PROMPT:
Transcribe all of the entries below, reproducing every line without any change.

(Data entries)
_ _ _

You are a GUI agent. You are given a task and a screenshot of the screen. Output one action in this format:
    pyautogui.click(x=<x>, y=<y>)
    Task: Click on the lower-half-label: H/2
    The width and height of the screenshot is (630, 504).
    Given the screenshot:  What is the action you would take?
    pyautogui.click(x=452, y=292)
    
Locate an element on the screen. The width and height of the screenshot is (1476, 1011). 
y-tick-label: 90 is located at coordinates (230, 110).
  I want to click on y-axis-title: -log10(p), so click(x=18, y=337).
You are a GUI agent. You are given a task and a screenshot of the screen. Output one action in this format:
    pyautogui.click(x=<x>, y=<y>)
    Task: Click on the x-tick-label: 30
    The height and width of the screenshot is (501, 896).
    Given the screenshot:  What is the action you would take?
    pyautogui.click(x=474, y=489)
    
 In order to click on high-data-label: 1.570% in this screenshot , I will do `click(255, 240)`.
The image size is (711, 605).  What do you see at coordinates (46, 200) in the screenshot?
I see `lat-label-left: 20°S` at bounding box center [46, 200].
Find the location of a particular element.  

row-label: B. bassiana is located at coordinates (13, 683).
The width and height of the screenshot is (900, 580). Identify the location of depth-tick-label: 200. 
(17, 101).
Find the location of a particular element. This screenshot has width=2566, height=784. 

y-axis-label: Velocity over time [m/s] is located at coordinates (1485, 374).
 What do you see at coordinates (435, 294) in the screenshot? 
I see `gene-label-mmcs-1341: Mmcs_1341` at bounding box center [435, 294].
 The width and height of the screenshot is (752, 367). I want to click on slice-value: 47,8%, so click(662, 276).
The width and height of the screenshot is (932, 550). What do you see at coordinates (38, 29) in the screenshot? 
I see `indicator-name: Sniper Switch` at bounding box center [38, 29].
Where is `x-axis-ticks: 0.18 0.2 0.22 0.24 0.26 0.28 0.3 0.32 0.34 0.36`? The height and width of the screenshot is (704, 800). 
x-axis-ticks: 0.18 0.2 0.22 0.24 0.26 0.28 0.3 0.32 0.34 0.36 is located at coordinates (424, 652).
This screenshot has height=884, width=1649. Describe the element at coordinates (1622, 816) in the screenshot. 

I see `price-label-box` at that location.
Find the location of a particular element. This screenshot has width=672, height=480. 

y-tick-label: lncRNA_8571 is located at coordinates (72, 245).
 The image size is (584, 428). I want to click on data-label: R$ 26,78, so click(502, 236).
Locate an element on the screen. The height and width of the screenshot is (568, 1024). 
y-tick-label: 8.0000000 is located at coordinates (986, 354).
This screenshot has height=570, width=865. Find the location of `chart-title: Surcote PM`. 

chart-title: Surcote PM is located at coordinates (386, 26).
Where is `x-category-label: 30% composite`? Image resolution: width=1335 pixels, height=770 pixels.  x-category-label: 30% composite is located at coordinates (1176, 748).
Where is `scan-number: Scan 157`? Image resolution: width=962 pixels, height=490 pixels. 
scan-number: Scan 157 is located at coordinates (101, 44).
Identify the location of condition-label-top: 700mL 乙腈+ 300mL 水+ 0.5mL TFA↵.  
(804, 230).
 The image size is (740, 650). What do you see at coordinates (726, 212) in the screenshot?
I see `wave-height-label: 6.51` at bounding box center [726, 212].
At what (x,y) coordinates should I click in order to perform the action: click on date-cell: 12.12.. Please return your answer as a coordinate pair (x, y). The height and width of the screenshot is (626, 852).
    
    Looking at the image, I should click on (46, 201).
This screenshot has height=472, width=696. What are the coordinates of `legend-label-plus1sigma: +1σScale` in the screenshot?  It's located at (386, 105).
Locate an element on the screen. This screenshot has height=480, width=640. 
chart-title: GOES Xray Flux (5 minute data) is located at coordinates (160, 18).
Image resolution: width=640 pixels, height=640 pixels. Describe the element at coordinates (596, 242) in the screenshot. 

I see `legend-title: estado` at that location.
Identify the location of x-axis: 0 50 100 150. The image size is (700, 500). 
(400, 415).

_ _ _

TASK RESULT:
You are a GUI agent. You are given a task and a screenshot of the screen. Output one action in this format:
    pyautogui.click(x=<x>, y=<y>)
    Task: Click on the lower-half-label: H/2
    The width and height of the screenshot is (630, 504).
    Given the screenshot:  What is the action you would take?
    pyautogui.click(x=452, y=292)
    
Locate an element on the screen. The width and height of the screenshot is (1476, 1011). 
y-tick-label: 90 is located at coordinates (230, 110).
  I want to click on y-axis-title: -log10(p), so click(x=18, y=337).
You are a GUI agent. You are given a task and a screenshot of the screen. Output one action in this format:
    pyautogui.click(x=<x>, y=<y>)
    Task: Click on the x-tick-label: 30
    The height and width of the screenshot is (501, 896).
    Given the screenshot:  What is the action you would take?
    pyautogui.click(x=474, y=489)
    
 In order to click on high-data-label: 1.570% in this screenshot , I will do `click(255, 240)`.
The image size is (711, 605).  What do you see at coordinates (46, 200) in the screenshot?
I see `lat-label-left: 20°S` at bounding box center [46, 200].
Find the location of a particular element.  

row-label: B. bassiana is located at coordinates (13, 683).
The width and height of the screenshot is (900, 580). Identify the location of depth-tick-label: 200. 
(17, 101).
Find the location of a particular element. This screenshot has width=2566, height=784. 

y-axis-label: Velocity over time [m/s] is located at coordinates (1485, 374).
 What do you see at coordinates (435, 294) in the screenshot? 
I see `gene-label-mmcs-1341: Mmcs_1341` at bounding box center [435, 294].
 The width and height of the screenshot is (752, 367). I want to click on slice-value: 47,8%, so click(662, 276).
The width and height of the screenshot is (932, 550). What do you see at coordinates (38, 29) in the screenshot? 
I see `indicator-name: Sniper Switch` at bounding box center [38, 29].
Where is `x-axis-ticks: 0.18 0.2 0.22 0.24 0.26 0.28 0.3 0.32 0.34 0.36`? The height and width of the screenshot is (704, 800). 
x-axis-ticks: 0.18 0.2 0.22 0.24 0.26 0.28 0.3 0.32 0.34 0.36 is located at coordinates (424, 652).
This screenshot has height=884, width=1649. Describe the element at coordinates (1622, 816) in the screenshot. 

I see `price-label-box` at that location.
Find the location of a particular element. This screenshot has width=672, height=480. 

y-tick-label: lncRNA_8571 is located at coordinates (72, 245).
 The image size is (584, 428). I want to click on data-label: R$ 26,78, so click(502, 236).
Locate an element on the screen. The height and width of the screenshot is (568, 1024). 
y-tick-label: 8.0000000 is located at coordinates (986, 354).
This screenshot has height=570, width=865. Find the location of `chart-title: Surcote PM`. 

chart-title: Surcote PM is located at coordinates (386, 26).
Where is `x-category-label: 30% composite`? Image resolution: width=1335 pixels, height=770 pixels.  x-category-label: 30% composite is located at coordinates (1176, 748).
Where is `scan-number: Scan 157`? Image resolution: width=962 pixels, height=490 pixels. 
scan-number: Scan 157 is located at coordinates (101, 44).
Identify the location of condition-label-top: 700mL 乙腈+ 300mL 水+ 0.5mL TFA↵.  
(804, 230).
 The image size is (740, 650). What do you see at coordinates (726, 212) in the screenshot?
I see `wave-height-label: 6.51` at bounding box center [726, 212].
At what (x,y) coordinates should I click in order to perform the action: click on date-cell: 12.12.. Please return your answer as a coordinate pair (x, y). The height and width of the screenshot is (626, 852).
    
    Looking at the image, I should click on (46, 201).
This screenshot has height=472, width=696. What are the coordinates of `legend-label-plus1sigma: +1σScale` in the screenshot?  It's located at (386, 105).
Locate an element on the screen. This screenshot has height=480, width=640. 
chart-title: GOES Xray Flux (5 minute data) is located at coordinates (160, 18).
Image resolution: width=640 pixels, height=640 pixels. Describe the element at coordinates (596, 242) in the screenshot. 

I see `legend-title: estado` at that location.
Identify the location of x-axis: 0 50 100 150. The image size is (700, 500). 
(400, 415).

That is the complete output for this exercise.